Pero indudablemente la responsabilidad mayor recae sobre la gente, sobre cada uno de los ciudadanos en su actividad diaria. Allí empieza el trabajo y es donde realmente se harán notar los eventuales progresos concretos. Es en la rutina más mundana donde florecerá la verdadera convivencia.
Si la sociedad no logra entender su rol vital en esta difícil reconstrucción, es improbable modificar la tendencia. Es imperioso recorrer ese camino de aprendizaje y autocrítica. Ha sido demasiado tiempo el vivido bajo estas hostiles reglas de juego. Abandonar esos malos hábitos requerirá de una adaptación que no todos lograrán. Es posible que la mayoría de la sociedad lo consiga y que los violentos, solo terminen siendo una insignificante minoría que no logre impregnar a los demás con sus patéticas costumbres.
Importa mucho aquí la escala de valores que hay que decodificar y luego intentar alinear. El respeto por el otro, por su vida e integridad, debe incluir la tolerancia por sus ideas, aunque ellas puedan considerarse equivocadas. Un epíteto despreciativo, una agresión sin sentido, no solo no consigue cambiar posiciones, sino que evita el camino de la sensata reflexión e invita a ratificar posturas encerrándose en lo conocido. Así solo se empeora todo.
Las modernas herramientas de comunicación, no siempre ayudan en este devenir. Cierta despersonalización, hace que sea más fácil decir lo indebido por esos medios que en persona. El “cara a cara”, disminuye los niveles de belicosidad en casi todas las circunstancias. Es necesario, entonces, no alejarse de las personas con las que se discrepa. Por el contrario, se debe tomar contacto real con ellas, justamente, para acortar las distancias.
Es indispensable hacer el esfuerzo y desarrollar ese talento que permite separar a las personas de sus ideas. Las visiones son siempre opinables. No existen dos individuos que piensen igual. A Jorge Luis Borges se le atribuye aquella ironía que dice que “ni siquiera uno mismo comparte su propia opinión, si solo espera unos instantes”. Lo que no es admisible es renegar de ciertas personas solo por discrepar con sus convicciones. Todas merecen ser toleradas, mucho más aún cuando no se comparten sus opiniones, porque se debe respetar a las personas, más allá de sus concepciones.
Es esencial comprender que no todo tiene que ver con las formas.
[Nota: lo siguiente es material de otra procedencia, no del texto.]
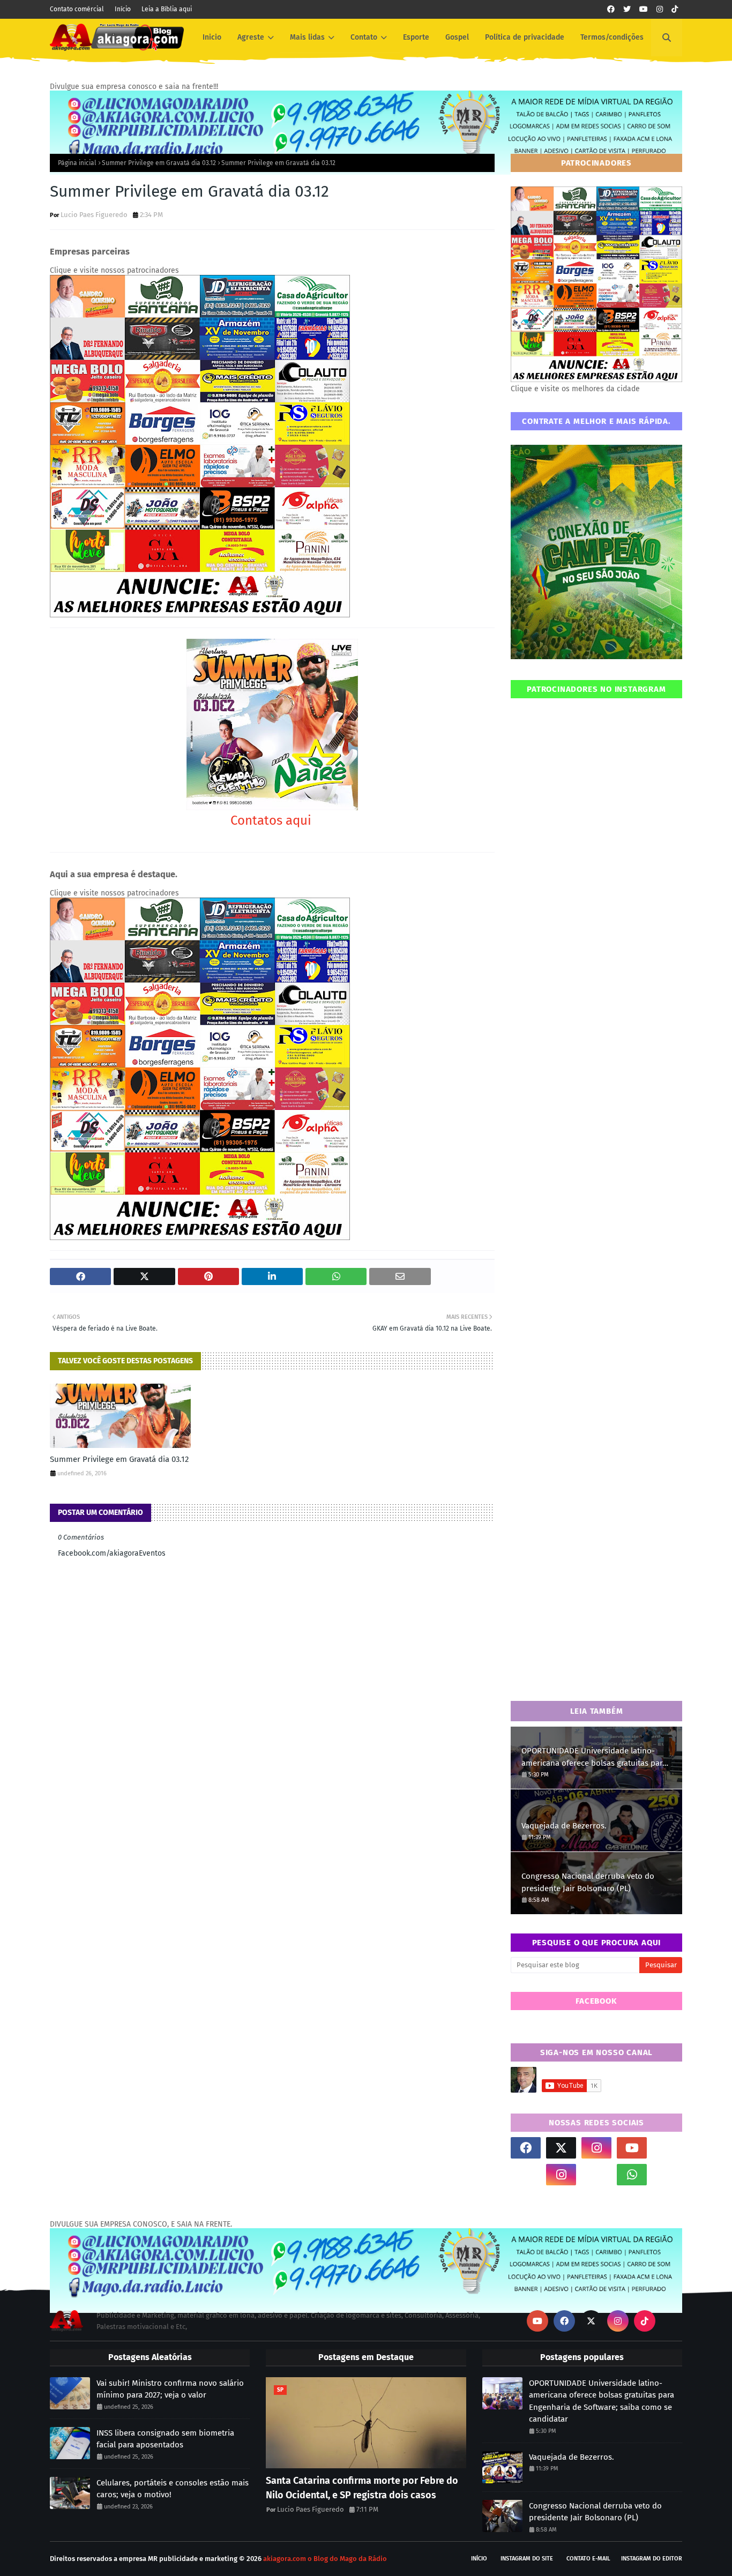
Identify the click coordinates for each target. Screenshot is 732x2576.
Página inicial (77, 163)
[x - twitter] (627, 9)
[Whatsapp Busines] (667, 2174)
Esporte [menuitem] (416, 37)
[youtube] (643, 9)
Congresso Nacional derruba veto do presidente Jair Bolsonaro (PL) (587, 1882)
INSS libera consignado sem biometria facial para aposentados (165, 2439)
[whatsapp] (632, 2174)
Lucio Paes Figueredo (94, 215)
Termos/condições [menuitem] (612, 37)
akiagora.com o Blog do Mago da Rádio (325, 2559)
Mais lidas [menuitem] (307, 37)
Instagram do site (527, 2558)
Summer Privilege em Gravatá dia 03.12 (159, 163)
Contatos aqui (272, 820)
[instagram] (659, 9)
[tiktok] (674, 9)
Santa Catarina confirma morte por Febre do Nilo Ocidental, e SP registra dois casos (362, 2488)
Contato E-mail (588, 2558)
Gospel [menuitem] (457, 37)
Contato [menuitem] (363, 37)
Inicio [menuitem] (212, 37)
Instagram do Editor (651, 2558)
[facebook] (611, 9)
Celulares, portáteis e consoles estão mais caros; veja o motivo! (172, 2489)
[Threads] (526, 2174)
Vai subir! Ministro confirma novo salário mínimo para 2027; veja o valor (170, 2389)
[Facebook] (596, 2174)
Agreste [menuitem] (250, 37)
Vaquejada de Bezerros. (564, 1826)
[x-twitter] (561, 2148)
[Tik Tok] (667, 2148)
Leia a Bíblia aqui (166, 9)
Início (123, 9)
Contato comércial (77, 9)
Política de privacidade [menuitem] (524, 37)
El reto no pasa por simular adoptando actitudes impostadas, sino que se trata de internalizar que se vive en comunidad, con interdependencia del resto, que todos los días se hacen transacciones de bienes y servicios con personas con las que no se coincide en muchos aspectos, y que para cooperar no es imprescindible estar de acuerdo en todo, sino solo en aquello que, específicamente, es el objeto de ese saludable intercambio pacífico.
El problema es complejo, existe y es bueno que pueda ser abordado cuanto antes, con perseverancia. No es solo tarea de la política, aunque ella debe contribuir con esa misión. Es la gente la que tendrá que tomar la decisión de dejar atrás esta calamidad cotidiana que destruye todo a su paso, y deberá trabajar de un modo muy personal para conseguirlo. Es trascendental entender que cerrar la grieta demandará de mucho esmero.